Stokes believes the way Hertz is managing this current process is wrong.
I don't see how it's legal," Stokes said.
He says Hertz should not be involving police in most of these cases, but a collections company, instead.
In cases where customers have rented a car and not returned it on the due date, Hertz is actually using the police department as a repo company and the court system as a collection company," Stokes said. All of these supposed embezzlement by thefts are collection issues. They're not actual thefts."
As a private company, Hertz is free to pursue alleged theft however it wants to. But that freedom to pursue ends where its bottom line meets the public dollar. A private company should not be using law enforcement as its proxy collection effort, especially when Hertz is often wrong about its theft allegations. This offloads the cost and potentially deadly outcomes to non-customers, who are forced to not only pay for enforcement efforts triggered by Hertz's theft reports, but officers who may be sued for actions they've taken in response to possibly bogus reports.
According to the whistleblower, Hertz's rental system lags behind its theft-reporting system. Even if a car has been returned after it was due and all additional charges paid, the car is handed over to a new renter prior to the car being cleared. That leads to more false theft reports, this time targeting a new renter who has returned a vehicle late or otherwise raised flags in the rental system.
Hertz has yet to respond to these allegations. That's unsurprising, considering it's currently being sued for doing exactly the sort of thing alleged by the whistleblower. To be clear, there has been no independent verification of the claims made by the former Hertz employee - one who was also allegedly falsely accused of theft and embezzlement by his employer over his use of a company-owned car while he was on medical leave.
If anything lends credence to this whistleblower's claims, it's the fact that no other car rental company is facing similar allegations. This indicates something is severely broken in Hertz's rental system - one that allows rental agents to not only act on limited info, but to compel law enforcement to act on reports that appear to be lacking in actionable evidence.
Deliberately or inadvertently, Hertz has managed to leverage human nature to create a cottage industry of false accusations and bogus arrests.
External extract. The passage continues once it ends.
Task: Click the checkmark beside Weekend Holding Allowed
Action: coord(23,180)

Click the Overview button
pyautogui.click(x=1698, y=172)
Hertz employees naturally want to limit theft of vehicles. And law enforcement officers are always looking for a good bust - one that rises about the normal street hassle that tends to define their day-to-day work. When it all comes together, innocent people who owe Hertz nothing and who haven't actually broken any laws are becoming victims of a justice system that moves fastest when it's working with nothing more than allegations and much more slowly when it comes to clearing people who are supposed to be presumed innocent.
As was noted above, Hertz is still involved in a lawsuit over its sketchy theft reporting practices. It has been ordered to turn over information about its theft reports to the court. Discovery continues. Whether or not there's anything to the whistleblower's allegations may soon become public record. But until then, we should remain skeptical of these claims, but not so skeptical we refuse to acknowledge the uncomfortable fact that no other rental car company in the nation is facing similar allegations from hundreds of renters.